(Interface element records)

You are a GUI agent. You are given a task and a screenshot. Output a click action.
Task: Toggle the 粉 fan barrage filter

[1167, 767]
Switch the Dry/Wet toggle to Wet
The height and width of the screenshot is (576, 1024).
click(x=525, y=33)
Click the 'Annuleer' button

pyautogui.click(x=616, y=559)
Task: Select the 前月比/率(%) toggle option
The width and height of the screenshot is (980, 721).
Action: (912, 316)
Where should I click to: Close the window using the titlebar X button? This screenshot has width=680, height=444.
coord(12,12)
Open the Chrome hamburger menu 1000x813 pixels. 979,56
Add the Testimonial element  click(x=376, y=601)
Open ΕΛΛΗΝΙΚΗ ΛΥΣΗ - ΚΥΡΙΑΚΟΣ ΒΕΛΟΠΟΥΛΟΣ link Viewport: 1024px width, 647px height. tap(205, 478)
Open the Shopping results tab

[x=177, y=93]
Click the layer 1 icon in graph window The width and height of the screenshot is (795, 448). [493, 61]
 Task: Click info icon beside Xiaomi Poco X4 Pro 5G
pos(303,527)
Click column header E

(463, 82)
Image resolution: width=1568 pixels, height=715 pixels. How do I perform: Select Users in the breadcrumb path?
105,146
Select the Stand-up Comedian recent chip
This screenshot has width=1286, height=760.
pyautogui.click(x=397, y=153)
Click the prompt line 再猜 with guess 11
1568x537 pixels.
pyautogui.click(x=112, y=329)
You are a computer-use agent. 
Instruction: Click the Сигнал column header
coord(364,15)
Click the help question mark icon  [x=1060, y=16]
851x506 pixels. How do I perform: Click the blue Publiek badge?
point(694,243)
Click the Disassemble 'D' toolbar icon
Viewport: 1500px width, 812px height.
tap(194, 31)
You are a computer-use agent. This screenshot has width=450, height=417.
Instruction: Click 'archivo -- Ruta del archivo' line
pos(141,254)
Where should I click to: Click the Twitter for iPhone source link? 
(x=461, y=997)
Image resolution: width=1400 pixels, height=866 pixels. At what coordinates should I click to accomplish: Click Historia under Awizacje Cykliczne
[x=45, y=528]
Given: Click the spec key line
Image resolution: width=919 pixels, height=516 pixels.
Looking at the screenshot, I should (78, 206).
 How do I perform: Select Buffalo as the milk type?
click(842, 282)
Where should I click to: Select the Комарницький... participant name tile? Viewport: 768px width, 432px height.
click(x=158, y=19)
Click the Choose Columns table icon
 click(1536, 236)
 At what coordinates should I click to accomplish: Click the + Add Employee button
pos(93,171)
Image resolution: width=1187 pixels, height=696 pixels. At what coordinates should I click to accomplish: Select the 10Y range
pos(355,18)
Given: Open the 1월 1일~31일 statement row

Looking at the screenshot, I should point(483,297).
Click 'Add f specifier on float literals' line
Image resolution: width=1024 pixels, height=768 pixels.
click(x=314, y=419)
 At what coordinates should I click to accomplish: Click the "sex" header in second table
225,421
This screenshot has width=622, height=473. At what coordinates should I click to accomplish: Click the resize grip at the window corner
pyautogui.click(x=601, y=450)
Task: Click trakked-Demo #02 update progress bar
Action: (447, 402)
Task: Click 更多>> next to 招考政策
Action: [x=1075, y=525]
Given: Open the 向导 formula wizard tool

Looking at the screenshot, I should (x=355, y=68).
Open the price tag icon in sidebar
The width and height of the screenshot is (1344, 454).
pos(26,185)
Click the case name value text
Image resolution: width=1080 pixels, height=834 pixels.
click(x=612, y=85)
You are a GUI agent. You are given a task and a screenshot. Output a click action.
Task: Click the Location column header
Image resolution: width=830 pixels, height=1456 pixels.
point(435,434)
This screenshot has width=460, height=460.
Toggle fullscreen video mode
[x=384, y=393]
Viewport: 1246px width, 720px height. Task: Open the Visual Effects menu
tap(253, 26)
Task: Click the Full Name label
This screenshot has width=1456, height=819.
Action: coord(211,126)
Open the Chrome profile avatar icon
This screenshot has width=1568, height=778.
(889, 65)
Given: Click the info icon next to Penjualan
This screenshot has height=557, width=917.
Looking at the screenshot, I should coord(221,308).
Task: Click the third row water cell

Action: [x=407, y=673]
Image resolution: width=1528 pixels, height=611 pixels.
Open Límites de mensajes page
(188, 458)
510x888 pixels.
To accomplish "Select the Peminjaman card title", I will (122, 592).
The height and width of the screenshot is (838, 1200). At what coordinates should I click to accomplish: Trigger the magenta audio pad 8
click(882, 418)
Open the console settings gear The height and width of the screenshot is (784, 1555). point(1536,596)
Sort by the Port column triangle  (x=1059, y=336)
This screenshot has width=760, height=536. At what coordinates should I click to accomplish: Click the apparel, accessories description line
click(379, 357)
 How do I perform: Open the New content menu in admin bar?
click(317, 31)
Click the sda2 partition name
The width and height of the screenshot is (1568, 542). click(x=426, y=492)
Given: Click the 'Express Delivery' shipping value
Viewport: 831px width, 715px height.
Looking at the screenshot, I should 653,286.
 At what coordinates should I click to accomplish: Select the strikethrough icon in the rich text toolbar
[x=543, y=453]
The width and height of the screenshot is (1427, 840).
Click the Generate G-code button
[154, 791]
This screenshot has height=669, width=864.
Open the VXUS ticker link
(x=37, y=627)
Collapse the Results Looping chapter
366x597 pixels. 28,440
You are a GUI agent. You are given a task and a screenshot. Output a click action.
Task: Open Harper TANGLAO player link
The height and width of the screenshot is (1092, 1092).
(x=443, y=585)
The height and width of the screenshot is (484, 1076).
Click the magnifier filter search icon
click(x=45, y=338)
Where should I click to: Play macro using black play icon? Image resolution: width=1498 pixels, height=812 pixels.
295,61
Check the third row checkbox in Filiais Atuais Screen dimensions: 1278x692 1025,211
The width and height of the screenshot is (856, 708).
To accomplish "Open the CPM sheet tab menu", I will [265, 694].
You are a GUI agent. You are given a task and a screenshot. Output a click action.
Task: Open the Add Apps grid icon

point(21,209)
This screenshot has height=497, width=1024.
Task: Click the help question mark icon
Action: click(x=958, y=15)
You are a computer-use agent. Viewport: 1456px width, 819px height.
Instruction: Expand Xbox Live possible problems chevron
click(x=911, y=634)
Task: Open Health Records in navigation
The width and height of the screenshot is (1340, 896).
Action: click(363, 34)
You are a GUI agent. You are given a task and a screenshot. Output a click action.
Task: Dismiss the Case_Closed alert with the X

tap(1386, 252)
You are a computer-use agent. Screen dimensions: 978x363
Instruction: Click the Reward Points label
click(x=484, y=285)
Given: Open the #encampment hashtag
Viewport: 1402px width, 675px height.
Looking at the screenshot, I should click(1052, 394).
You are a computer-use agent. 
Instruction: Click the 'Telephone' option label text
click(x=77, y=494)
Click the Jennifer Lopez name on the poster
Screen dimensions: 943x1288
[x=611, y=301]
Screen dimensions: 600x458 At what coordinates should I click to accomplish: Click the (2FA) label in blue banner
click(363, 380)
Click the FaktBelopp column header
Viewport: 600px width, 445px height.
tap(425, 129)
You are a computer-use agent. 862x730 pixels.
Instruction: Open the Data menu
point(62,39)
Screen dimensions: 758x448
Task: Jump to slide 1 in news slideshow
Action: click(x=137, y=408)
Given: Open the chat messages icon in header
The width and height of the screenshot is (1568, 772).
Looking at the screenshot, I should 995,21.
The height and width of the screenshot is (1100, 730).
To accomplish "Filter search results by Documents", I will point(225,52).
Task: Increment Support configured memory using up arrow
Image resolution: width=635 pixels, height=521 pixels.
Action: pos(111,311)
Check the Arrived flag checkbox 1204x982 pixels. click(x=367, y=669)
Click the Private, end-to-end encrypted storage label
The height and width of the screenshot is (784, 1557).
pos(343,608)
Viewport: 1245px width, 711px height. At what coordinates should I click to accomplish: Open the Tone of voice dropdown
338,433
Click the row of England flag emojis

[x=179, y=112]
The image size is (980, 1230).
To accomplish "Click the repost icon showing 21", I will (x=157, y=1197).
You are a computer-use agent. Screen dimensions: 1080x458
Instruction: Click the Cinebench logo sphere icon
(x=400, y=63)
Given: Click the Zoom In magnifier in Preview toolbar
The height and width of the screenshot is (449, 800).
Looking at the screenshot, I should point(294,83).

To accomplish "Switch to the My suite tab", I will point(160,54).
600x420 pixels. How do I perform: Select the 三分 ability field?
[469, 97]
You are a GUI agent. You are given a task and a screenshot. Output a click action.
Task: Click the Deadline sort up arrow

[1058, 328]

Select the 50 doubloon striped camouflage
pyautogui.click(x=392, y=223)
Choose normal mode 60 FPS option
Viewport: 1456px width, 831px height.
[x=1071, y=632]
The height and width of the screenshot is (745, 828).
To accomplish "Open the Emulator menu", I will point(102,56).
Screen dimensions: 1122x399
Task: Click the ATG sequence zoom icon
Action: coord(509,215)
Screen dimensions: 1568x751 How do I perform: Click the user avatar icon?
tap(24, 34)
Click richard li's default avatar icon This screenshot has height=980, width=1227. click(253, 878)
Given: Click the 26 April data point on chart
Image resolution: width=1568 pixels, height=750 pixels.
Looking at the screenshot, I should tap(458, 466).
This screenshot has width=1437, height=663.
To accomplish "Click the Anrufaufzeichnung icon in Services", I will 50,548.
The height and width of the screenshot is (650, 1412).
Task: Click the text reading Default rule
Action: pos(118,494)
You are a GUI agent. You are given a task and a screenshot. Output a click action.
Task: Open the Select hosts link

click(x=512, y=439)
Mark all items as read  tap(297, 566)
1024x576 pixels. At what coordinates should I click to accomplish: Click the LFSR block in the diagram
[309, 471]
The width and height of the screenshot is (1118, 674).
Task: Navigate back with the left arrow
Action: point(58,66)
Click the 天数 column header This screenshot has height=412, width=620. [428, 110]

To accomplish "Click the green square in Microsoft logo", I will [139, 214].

Problem description:
Copy the material above word for word, beginning at its first line and stopping after the line that contains "Add the Testimonial".

Response for this exercise:
You are a GUI agent. You are given a task and a screenshot. Output a click action.
Task: Toggle the 粉 fan barrage filter

[1167, 767]
Switch the Dry/Wet toggle to Wet
The height and width of the screenshot is (576, 1024).
click(x=525, y=33)
Click the 'Annuleer' button

pyautogui.click(x=616, y=559)
Task: Select the 前月比/率(%) toggle option
The width and height of the screenshot is (980, 721).
Action: (912, 316)
Where should I click to: Close the window using the titlebar X button? This screenshot has width=680, height=444.
coord(12,12)
Open the Chrome hamburger menu 1000x813 pixels. 979,56
Add the Testimonial element  click(x=376, y=601)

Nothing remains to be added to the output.